Komunikasi Tanpa Kekerasan dengan Orang Tua, Menghormati Mereka di Tahun-Tahun Terakhir Mereka, dan Kekerasan Diskriminasi Usia
Dalam mitologi Yunani, Geras (dari sinilah kita mendapatkan kata "geriatri" dan "gerontologi" dari bahasa Yunani kuno) adalah dewa usia tua. Ia digambarkan sebagai seorang lelaki tua yang kecil dan keriput. Lawan Geras adalah Hebe, seorang gadis cantik, dewi masa muda. Hebe menyajikan nektar dan ambrosia kepada semua dewa dan dewi di Gunung Olympus. Sebaliknya, Geras tidak menyajikan apa pun yang manis, melainkan ia menyajikan rasa takut akan menjadi lemah, tua, dan mati. Padanannya dalam mitologi Romawi adalah Senectus (dari sinilah kita mendapatkan kata-kata seperti "Senior" dan "Senatus").

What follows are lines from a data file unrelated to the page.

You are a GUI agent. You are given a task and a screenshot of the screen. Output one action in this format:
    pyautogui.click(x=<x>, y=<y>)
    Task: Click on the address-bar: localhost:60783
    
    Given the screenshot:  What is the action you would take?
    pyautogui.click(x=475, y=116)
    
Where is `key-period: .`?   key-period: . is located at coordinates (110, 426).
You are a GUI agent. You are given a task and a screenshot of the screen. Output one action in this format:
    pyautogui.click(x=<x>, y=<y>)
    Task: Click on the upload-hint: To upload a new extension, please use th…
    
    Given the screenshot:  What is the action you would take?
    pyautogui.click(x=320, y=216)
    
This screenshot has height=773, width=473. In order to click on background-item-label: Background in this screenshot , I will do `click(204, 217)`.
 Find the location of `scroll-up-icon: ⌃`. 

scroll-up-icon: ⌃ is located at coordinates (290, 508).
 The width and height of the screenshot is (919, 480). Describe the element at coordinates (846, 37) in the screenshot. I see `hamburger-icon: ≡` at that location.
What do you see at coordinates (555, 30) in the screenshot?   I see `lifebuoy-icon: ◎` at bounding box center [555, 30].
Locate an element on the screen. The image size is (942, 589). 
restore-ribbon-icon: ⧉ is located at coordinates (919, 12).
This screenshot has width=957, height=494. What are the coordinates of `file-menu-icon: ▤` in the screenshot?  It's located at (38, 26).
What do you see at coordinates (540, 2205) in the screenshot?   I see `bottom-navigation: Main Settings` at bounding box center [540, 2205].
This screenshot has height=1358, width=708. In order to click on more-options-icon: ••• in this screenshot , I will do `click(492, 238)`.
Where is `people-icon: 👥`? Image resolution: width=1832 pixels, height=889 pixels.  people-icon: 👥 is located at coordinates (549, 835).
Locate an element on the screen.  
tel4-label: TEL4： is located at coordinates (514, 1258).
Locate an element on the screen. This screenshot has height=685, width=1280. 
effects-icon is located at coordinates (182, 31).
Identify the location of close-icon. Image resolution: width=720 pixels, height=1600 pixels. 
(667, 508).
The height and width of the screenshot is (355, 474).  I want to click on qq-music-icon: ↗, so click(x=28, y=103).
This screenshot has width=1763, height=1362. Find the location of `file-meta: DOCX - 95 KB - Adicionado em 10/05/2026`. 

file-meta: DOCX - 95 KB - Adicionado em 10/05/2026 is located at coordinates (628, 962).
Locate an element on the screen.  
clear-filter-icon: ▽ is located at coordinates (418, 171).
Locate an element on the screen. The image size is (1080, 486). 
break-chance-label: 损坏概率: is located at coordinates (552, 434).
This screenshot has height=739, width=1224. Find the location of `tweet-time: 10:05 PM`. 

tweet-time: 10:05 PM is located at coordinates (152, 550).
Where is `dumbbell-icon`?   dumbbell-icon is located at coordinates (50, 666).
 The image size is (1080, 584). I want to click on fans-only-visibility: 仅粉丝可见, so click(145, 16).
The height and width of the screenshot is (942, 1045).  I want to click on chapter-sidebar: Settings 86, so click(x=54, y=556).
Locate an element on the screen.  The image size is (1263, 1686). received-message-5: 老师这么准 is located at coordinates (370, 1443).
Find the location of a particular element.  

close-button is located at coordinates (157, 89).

Bagi orang Yunani, Geras juga merupakan metafora untuk kecacatan; ia sering digambarkan bersandar pada tongkat. Namun, dari sudut pandang pragmatis Latin, menjadi tua memberikan akses kepada kebijaksanaan, dan oleh karena itu, kekuasaan politik di Senatum. Seorang "Senior," kemudian, menjadi orang yang pantas dihormati, dan "Senioritas," sebuah kualitas yang patut dihargai. Simbol status menjadi tua diakui oleh kata Latin "antianus" yang berarti lebih banyak sejarah: dari sini berasal kata "kuno," "ancienne," dan dalam bahasa Italia "anziano."